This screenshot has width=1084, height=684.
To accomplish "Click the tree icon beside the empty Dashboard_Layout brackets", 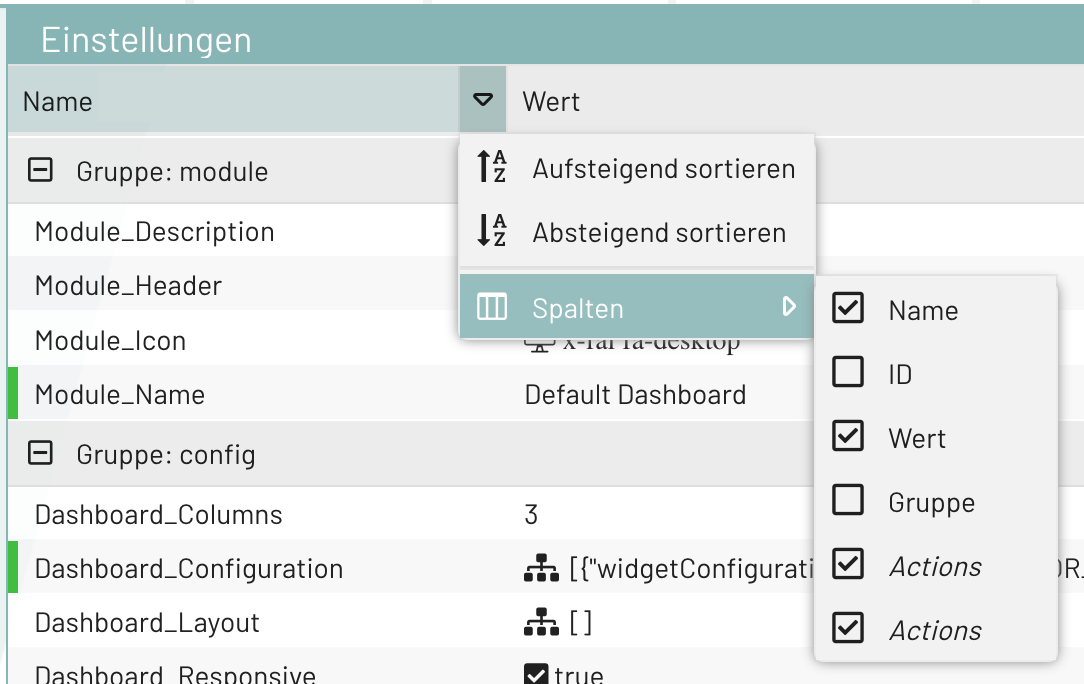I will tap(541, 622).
--
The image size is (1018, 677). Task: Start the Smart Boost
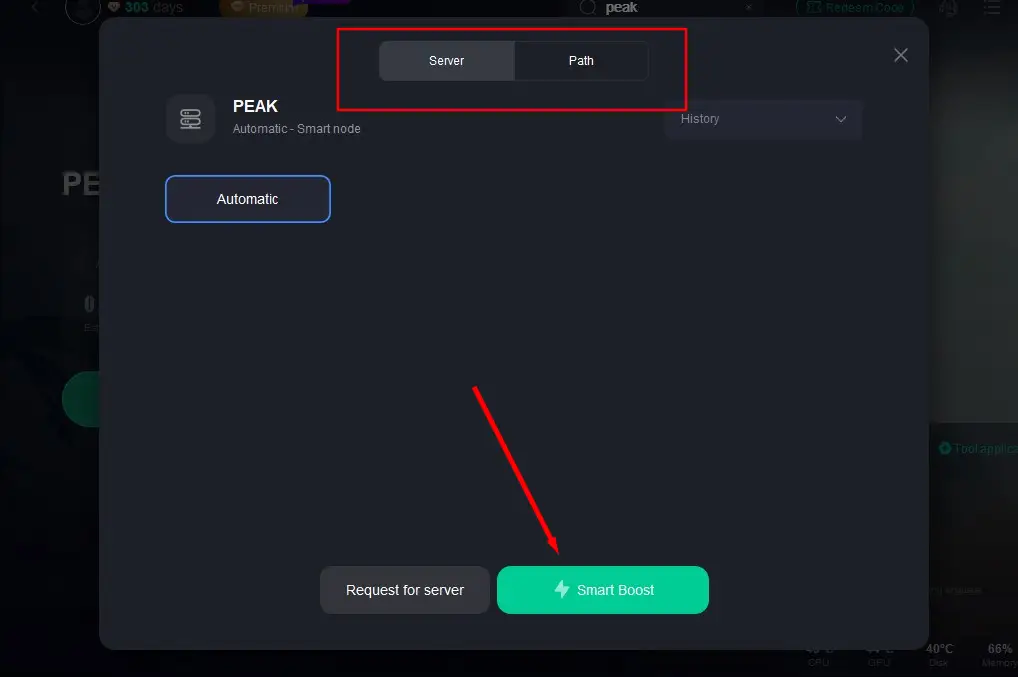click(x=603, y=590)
* * *
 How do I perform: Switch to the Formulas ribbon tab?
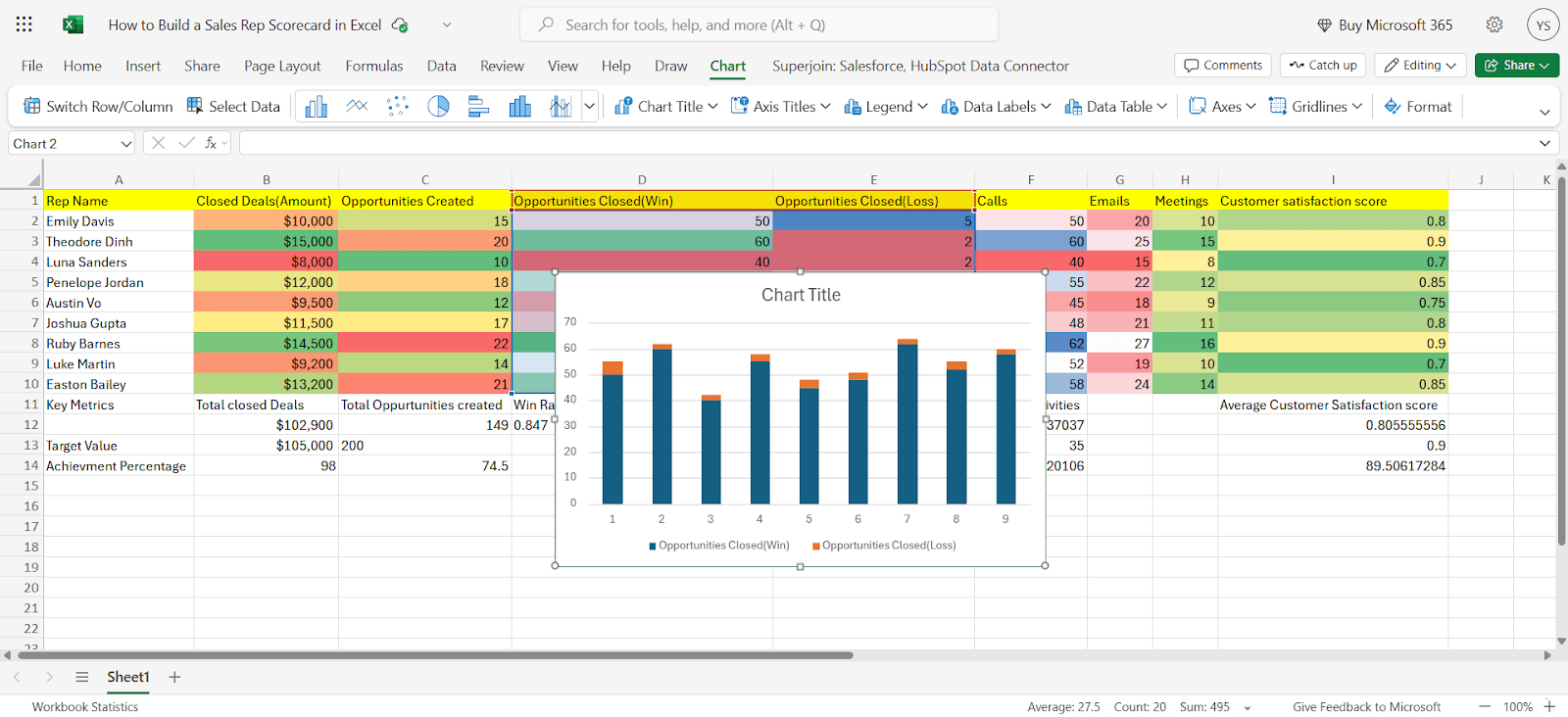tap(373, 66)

Task prompt: Rescale the part that opens with the line containing "The image size" and closes with the line containing "click(x=603, y=590)". Reproduce those lines with their requests, multiply every coordinate in the answers by 0.95, round each result to a whole number with halves rounded up, give only these lines, and leave out the pictures.

The reply:
The image size is (1018, 677). Task: Start the Smart Boost
click(x=573, y=561)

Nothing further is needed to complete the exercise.